Security Architecture

Overview

Security Architects are the trusted security advisors of GitLab Engineering. Security Architecture is a natural extension of the greater Architecture initiative at GitLab. It is the preliminary and necessary work to build software with security considerations.

Objectives

Security Architecture protects the organization from cyber harm, and support present and future business needs by:

The process is designed with these constraints in mind:

  • aligned with our values
  • asynchronous
  • self-service as much as possible
  • avoid being a bottleneck in the software development life cycle
  • deliberately simple and concise
  • automated as much as possible
  • DRY with strong notes

Scope of Security Architecture

Any change in our product offering (whether it is a feature, a service, or an acquisition), that would impact our security posture. Our security posture is defined by:

  • the components we build upon
  • the components we embed
  • everything infrastructure
  • 3rd party services
  • software architecture
  • reference architectures

Security Architecture Requirements

Application Security

The Application Security team provides guidelines and requirements to follow during all the life cycle of source code:

InfraSec

Compliance

Cryptography

Security Architecture Principles

The Security Architecture Principles are not requirements nor decisions, but something in between.

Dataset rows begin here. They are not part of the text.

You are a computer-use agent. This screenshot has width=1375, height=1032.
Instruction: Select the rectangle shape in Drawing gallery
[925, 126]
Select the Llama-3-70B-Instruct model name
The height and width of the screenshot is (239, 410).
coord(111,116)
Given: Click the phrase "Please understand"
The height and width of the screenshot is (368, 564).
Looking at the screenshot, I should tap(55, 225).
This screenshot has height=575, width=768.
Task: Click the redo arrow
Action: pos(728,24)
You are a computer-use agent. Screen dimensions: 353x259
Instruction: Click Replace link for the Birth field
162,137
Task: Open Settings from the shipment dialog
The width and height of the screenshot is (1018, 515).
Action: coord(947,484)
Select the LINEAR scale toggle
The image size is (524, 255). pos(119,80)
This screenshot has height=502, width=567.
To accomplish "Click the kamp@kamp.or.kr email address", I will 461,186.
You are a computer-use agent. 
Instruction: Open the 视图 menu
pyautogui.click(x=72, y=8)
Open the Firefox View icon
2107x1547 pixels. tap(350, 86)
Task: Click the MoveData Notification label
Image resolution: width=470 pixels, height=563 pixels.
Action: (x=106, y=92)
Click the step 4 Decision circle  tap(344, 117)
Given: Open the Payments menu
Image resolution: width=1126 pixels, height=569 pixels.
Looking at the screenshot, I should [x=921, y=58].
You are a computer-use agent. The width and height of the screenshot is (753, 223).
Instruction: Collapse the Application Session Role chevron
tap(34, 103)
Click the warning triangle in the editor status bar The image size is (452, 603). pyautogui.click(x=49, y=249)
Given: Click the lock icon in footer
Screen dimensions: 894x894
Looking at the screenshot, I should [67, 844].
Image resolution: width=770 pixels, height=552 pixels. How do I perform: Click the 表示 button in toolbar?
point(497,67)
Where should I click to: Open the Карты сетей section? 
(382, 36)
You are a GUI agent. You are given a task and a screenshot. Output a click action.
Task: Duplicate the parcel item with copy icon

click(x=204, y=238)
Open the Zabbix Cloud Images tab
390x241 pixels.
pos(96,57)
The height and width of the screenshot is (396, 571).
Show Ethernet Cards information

Our principles are based on two simple pillars:

  1. Least privilege
  2. Network isolation

They are detailed below with the principles taken from the book Software Systems Architecture (see references) and this ACCU 2019 related video. These are very close to the OWASP Security Design Principles but are easier to understand and apply.

Assign the least privilege possible

Why

Broad privileges allow malicious or accidental access to protected resources.

How

  • Give only the minimum level of access rights (privileges) that is necessary to a user or service to complete an assigned operation. This right must be given only for a minimum amount of time that is necessary to complete the operation.
  • Do not use administrative accounts for application access
  • Use separate accounts for sensitive data

Examples

  • Run service processes as their own users with exactly the set of privileges they require
  • Grant read-only permissions when no updates are required
  • When updates are required, limit to the scope to the target resource only

Separate responsibilities

Why

Limit the blast radius of successful attacks: When one part of the system is compromised, the whole system is not.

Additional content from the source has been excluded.